- The task
Copy exactly, please, each line of the data below until the line that contains "Task: Click MIJ LATER HERINNEREN link" has been copied, beginning at the top.
━━━━━ Records to use ━━━━━
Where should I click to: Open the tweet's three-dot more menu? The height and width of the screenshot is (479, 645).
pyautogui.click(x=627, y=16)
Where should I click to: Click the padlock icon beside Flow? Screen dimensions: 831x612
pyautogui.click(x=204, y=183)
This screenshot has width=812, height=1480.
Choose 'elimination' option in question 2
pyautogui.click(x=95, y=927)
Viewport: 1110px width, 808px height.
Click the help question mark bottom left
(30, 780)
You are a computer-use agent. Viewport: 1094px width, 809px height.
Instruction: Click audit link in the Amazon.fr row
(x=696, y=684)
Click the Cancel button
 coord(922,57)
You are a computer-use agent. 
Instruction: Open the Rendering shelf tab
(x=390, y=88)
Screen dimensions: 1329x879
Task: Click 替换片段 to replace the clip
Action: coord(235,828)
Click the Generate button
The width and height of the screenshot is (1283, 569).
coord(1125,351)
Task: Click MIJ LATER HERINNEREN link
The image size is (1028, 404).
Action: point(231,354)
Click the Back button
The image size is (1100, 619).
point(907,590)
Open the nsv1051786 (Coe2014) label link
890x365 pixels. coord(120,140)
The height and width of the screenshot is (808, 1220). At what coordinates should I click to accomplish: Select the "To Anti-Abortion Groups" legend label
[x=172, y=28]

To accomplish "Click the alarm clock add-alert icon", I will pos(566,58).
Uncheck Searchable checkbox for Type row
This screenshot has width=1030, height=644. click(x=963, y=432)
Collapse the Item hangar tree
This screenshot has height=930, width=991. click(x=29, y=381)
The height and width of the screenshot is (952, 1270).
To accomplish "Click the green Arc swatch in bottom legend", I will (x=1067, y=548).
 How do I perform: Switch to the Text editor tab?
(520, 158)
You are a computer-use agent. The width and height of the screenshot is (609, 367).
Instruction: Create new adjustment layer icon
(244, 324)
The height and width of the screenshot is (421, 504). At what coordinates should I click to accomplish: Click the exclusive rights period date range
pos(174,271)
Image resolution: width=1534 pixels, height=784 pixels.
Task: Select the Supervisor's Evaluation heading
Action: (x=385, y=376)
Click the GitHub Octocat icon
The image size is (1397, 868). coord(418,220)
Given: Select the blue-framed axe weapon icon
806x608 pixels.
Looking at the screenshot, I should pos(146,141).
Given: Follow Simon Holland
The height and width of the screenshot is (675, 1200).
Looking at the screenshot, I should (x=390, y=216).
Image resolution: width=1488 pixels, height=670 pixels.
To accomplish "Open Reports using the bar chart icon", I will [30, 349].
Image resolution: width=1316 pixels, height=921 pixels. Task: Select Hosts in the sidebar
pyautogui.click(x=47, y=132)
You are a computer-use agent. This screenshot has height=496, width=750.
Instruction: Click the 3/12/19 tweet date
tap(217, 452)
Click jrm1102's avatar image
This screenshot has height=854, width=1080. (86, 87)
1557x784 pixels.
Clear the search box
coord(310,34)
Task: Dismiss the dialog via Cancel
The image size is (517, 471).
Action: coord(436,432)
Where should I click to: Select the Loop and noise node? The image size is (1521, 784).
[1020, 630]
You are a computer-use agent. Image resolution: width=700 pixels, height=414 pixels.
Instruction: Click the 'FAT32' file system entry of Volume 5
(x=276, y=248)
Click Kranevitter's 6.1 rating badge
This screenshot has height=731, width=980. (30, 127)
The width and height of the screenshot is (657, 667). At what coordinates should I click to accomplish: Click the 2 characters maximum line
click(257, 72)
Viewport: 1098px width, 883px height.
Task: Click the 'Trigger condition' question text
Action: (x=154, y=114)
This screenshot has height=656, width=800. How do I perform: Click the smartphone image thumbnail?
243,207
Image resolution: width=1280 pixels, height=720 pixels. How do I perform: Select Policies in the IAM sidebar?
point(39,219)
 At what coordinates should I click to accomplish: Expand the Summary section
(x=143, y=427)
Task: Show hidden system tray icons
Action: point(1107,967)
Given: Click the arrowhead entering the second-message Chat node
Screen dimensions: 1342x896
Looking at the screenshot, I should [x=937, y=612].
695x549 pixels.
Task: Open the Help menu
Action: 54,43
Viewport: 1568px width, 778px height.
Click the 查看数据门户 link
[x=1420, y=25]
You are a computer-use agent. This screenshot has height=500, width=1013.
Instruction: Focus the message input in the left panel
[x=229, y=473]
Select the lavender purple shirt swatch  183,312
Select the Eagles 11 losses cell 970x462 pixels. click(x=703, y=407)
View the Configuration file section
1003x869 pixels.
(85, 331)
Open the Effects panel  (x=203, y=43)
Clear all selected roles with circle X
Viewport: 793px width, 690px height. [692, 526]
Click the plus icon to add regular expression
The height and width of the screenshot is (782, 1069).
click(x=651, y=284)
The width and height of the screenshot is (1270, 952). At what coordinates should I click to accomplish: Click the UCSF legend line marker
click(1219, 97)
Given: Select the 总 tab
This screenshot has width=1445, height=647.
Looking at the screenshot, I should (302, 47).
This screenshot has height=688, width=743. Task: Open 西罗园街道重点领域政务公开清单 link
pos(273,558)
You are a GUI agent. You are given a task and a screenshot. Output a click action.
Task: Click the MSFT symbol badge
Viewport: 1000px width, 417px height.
━━━━━
- Output of the task
Where should I click to: Open the tweet's three-dot more menu? The height and width of the screenshot is (479, 645).
pyautogui.click(x=627, y=16)
Where should I click to: Click the padlock icon beside Flow? Screen dimensions: 831x612
pyautogui.click(x=204, y=183)
This screenshot has width=812, height=1480.
Choose 'elimination' option in question 2
pyautogui.click(x=95, y=927)
Viewport: 1110px width, 808px height.
Click the help question mark bottom left
(30, 780)
You are a computer-use agent. Viewport: 1094px width, 809px height.
Instruction: Click audit link in the Amazon.fr row
(x=696, y=684)
Click the Cancel button
 coord(922,57)
You are a computer-use agent. 
Instruction: Open the Rendering shelf tab
(x=390, y=88)
Screen dimensions: 1329x879
Task: Click 替换片段 to replace the clip
Action: coord(235,828)
Click the Generate button
The width and height of the screenshot is (1283, 569).
coord(1125,351)
Task: Click MIJ LATER HERINNEREN link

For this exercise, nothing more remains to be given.